Brano della pagina:
┌────────

Lo fanno meglio gli italiani?




L’arte contemporanea affascina un sempre più vasto pubblico e in questi ultimi anni diverse case editrici hanno pubblicato interessanti saggi critici, materiali documentativi, testi di analisi e biografie di noti artisti viventi che popolano quest’affascinante mondo.

Recentemente sono usciti due avvincenti libri che, per il pubblico italiano, si compensano a vicenda per dare una visione del mondo artistico a 360 gradi.

Si tratta del testo di Luca Beatrice “Da che arte stai?” edizioni Rizzoli 16,50 euro e il testo di Donald Thompson “lo squalo da 12 milioni di dollari” edizioni Mondadori 18 euro.

Il primo tomo è scritto dal noto critico/curatore torinese, che l’anno scorso con Beatrice Buscaroli ha curato alla Biennale di Venezia il Padiglione Italiano, realizzando una collettiva di artisti teoricamente ispirata al futurismo marinettiano.

Il libro narra i recenti ultimi decenni dell’arte e di noti eventi italiani, trattandoli in modo alquanto chiaro e ironico. In una lettura scorrevole e sfaccetta.

Svelando, secondo il suo personale punto di vista che parteggia per un tipo di arte più classica e formale, una strana realtà della situazione italiana che tenta di darsi un ruolo nel mondo dell’arte internazionale e nostrana.

Se le osservazioni proposte paiono valide dispiace percepire che le alternative proposte da Beatrice paiono quasi identiche in valore di relazione e di qualità a quelle criticate, per cui il cerchio si chiude fra la sua idea e la tendenze di altri in vorticosi gironi di sopravvivenza.

Al consumatore/collezionisti non resta che l’ultima sentenza.

Comunque alla fine si ha un valido quadro di un sistema che tenta di durare alle spinte più organizzate e dinamiche che arrivano dall’estero, cercando di costruire/imporre mode e gusti per il sistema stesso.

Proprio dall’estero viene il secondo volume, un saggio di Donald Thompson, un economista/collezionista d’arte, che in certe parti, ricalcando un poco lo stile del famoso “Il giro del mondo dell'arte in sette giorni” di Sarah Thornton, propone un discorsivo racconta sulla realtà internazionale dell’arte con un piglio più attento al valore commerciale e con una serie di osservazioni pungenti e molto condivisibili sulla realtà anglo/americana.

Centrale nel suo testo l’idea del brand, cioè la capacità di dotare un oggetto (anche artistico) di un magnetismo di valori e desideri che lo rende desiderabile. Così facendo si giustifica un plus-valore, che va oltre il valore reale a cui riuscirlo a venderlo.

Considerando che il numero di collezionisti è in crescita esponenziale, parallelo al numero di nuovi miliardari il gioco pare facile a farsi.

Leggendo i due testi ci si rende sempre più conto di come la realtà dell’arte non sia più quel luogo romantico e sognante del creare.

Quello che poteva essere un territorio di valore culturale e sociale, ha lasciato spazio a un sistema commerciale spietato.

Dettato dalle regole del denaro e del successo mediatico, dove sono tanti, e lontani dall’arte, gli elementi che decretano un effimero valore “artistico”, abilmente proposto in una tristissima globalizzazione che omologa e appiattisce tutto.

└────────

Compito 1: Trascrivi senza modifiche la parte del brano che comincia con le parole "Al consumatore/collezionisti non" e termina con "il sistema stesso.".
I record che seguono non hanno alcun legame con il brano.

Dati forniti:
┌────────

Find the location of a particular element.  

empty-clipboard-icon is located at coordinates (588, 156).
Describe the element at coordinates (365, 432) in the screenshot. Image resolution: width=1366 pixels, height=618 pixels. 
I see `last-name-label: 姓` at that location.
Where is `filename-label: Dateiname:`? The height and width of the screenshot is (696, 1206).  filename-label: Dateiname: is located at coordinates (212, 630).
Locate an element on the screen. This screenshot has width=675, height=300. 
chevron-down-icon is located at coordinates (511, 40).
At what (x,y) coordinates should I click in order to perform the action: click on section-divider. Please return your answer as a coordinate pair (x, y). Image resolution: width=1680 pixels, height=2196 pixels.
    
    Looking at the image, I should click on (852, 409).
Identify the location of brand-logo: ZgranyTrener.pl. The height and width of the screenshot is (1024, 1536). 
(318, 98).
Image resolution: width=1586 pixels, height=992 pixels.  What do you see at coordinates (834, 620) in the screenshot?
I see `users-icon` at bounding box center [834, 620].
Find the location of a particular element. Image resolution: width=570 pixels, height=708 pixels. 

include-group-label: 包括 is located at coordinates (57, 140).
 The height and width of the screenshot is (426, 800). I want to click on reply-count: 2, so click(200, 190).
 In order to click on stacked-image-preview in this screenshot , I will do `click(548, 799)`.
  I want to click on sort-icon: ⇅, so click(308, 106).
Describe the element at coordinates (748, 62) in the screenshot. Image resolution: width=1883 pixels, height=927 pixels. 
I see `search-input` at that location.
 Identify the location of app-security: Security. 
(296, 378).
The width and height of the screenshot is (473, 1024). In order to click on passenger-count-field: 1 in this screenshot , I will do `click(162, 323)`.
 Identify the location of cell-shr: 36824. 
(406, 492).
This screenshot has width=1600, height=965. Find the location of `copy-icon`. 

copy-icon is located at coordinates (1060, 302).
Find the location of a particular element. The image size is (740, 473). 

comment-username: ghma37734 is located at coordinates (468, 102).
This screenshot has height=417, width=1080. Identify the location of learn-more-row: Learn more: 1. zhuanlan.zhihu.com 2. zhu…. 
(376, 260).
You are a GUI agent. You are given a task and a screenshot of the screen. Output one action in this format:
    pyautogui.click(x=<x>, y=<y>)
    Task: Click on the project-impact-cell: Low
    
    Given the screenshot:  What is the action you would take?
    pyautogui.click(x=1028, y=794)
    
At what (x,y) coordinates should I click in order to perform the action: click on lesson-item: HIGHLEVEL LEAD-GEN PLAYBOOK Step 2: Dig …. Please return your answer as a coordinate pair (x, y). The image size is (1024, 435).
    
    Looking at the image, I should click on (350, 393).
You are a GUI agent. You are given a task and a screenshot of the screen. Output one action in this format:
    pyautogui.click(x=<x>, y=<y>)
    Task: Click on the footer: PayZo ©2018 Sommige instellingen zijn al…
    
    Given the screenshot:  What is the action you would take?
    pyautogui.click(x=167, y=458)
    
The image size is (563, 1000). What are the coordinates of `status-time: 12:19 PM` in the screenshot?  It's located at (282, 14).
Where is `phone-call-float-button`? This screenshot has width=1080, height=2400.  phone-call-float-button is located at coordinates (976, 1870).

└────────

Compito 2: Estrai dai record, senza cambiare nulla, le righe che vanno dall'inizio fino a quella che contiene "chevron-down-icon is located", compresa.

Risposta attesa 1:
Al consumatore/collezionisti non resta che l’ultima sentenza.

Comunque alla fine si ha un valido quadro di un sistema che tenta di durare alle spinte più organizzate e dinamiche che arrivano dall’estero, cercando di costruire/imporre mode e gusti per il sistema stesso.

Risposta attesa 2:
Find the location of a particular element.  

empty-clipboard-icon is located at coordinates (588, 156).
Describe the element at coordinates (365, 432) in the screenshot. Image resolution: width=1366 pixels, height=618 pixels. 
I see `last-name-label: 姓` at that location.
Where is `filename-label: Dateiname:`? The height and width of the screenshot is (696, 1206).  filename-label: Dateiname: is located at coordinates (212, 630).
Locate an element on the screen. This screenshot has width=675, height=300. 
chevron-down-icon is located at coordinates (511, 40).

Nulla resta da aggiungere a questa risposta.